Copy the records below, swapping each "dialog" for "window" and leaving everything else unchanged.

=== Data supplied ===

########################################

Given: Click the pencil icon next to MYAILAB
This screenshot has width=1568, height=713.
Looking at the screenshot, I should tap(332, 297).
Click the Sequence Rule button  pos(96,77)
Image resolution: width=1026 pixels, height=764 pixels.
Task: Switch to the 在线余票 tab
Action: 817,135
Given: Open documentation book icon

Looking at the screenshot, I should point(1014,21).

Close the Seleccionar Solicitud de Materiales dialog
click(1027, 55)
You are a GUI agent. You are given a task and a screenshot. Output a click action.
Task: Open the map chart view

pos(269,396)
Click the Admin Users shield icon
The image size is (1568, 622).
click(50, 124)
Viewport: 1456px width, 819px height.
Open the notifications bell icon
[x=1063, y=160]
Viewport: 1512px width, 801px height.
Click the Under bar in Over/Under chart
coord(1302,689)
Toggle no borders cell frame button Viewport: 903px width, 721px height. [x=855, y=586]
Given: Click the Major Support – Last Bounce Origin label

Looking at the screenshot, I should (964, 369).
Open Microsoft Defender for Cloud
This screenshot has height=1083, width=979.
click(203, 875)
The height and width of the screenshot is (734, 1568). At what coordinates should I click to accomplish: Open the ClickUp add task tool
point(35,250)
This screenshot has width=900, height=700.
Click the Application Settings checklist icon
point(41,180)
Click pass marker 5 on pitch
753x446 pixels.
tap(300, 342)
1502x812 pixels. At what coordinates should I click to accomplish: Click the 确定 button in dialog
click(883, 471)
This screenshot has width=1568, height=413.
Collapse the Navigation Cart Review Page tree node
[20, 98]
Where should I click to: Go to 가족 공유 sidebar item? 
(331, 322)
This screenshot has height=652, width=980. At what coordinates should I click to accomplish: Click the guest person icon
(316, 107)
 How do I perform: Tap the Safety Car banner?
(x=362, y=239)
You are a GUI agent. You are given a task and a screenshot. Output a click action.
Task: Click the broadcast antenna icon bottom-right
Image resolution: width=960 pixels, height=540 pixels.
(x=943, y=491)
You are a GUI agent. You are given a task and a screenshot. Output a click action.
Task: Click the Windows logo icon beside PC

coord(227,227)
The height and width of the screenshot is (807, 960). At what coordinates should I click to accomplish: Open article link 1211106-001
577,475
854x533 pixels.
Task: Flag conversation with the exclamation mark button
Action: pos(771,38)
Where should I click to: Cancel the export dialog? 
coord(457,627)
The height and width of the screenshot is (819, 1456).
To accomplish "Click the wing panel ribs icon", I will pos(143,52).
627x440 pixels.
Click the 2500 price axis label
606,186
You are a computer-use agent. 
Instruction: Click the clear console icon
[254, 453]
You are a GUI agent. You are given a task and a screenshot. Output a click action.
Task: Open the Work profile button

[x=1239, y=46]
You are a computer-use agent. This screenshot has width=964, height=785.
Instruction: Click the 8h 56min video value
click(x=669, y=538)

########################################

=== Result below ===
Given: Click the pencil icon next to MYAILAB
This screenshot has width=1568, height=713.
Looking at the screenshot, I should tap(332, 297).
Click the Sequence Rule button  pos(96,77)
Image resolution: width=1026 pixels, height=764 pixels.
Task: Switch to the 在线余票 tab
Action: 817,135
Given: Open documentation book icon

Looking at the screenshot, I should point(1014,21).

Close the Seleccionar Solicitud de Materiales window
click(1027, 55)
You are a GUI agent. You are given a task and a screenshot. Output a click action.
Task: Open the map chart view

pos(269,396)
Click the Admin Users shield icon
The image size is (1568, 622).
click(50, 124)
Viewport: 1456px width, 819px height.
Open the notifications bell icon
[x=1063, y=160]
Viewport: 1512px width, 801px height.
Click the Under bar in Over/Under chart
coord(1302,689)
Toggle no borders cell frame button Viewport: 903px width, 721px height. [x=855, y=586]
Given: Click the Major Support – Last Bounce Origin label

Looking at the screenshot, I should (964, 369).
Open Microsoft Defender for Cloud
This screenshot has height=1083, width=979.
click(203, 875)
The height and width of the screenshot is (734, 1568). At what coordinates should I click to accomplish: Open the ClickUp add task tool
point(35,250)
This screenshot has width=900, height=700.
Click the Application Settings checklist icon
point(41,180)
Click pass marker 5 on pitch
753x446 pixels.
tap(300, 342)
1502x812 pixels. At what coordinates should I click to accomplish: Click the 确定 button in window
click(883, 471)
This screenshot has width=1568, height=413.
Collapse the Navigation Cart Review Page tree node
[20, 98]
Where should I click to: Go to 가족 공유 sidebar item? 
(331, 322)
This screenshot has height=652, width=980. At what coordinates should I click to accomplish: Click the guest person icon
(316, 107)
 How do I perform: Tap the Safety Car banner?
(x=362, y=239)
You are a GUI agent. You are given a task and a screenshot. Output a click action.
Task: Click the broadcast antenna icon bottom-right
Image resolution: width=960 pixels, height=540 pixels.
(x=943, y=491)
You are a GUI agent. You are given a task and a screenshot. Output a click action.
Task: Click the Windows logo icon beside PC

coord(227,227)
The height and width of the screenshot is (807, 960). At what coordinates should I click to accomplish: Open article link 1211106-001
577,475
854x533 pixels.
Task: Flag conversation with the exclamation mark button
Action: pos(771,38)
Where should I click to: Cancel the export window? 
coord(457,627)
The height and width of the screenshot is (819, 1456).
To accomplish "Click the wing panel ribs icon", I will pos(143,52).
627x440 pixels.
Click the 2500 price axis label
606,186
You are a computer-use agent. 
Instruction: Click the clear console icon
[254, 453]
You are a GUI agent. You are given a task and a screenshot. Output a click action.
Task: Open the Work profile button

[x=1239, y=46]
You are a computer-use agent. This screenshot has width=964, height=785.
Instruction: Click the 8h 56min video value
click(x=669, y=538)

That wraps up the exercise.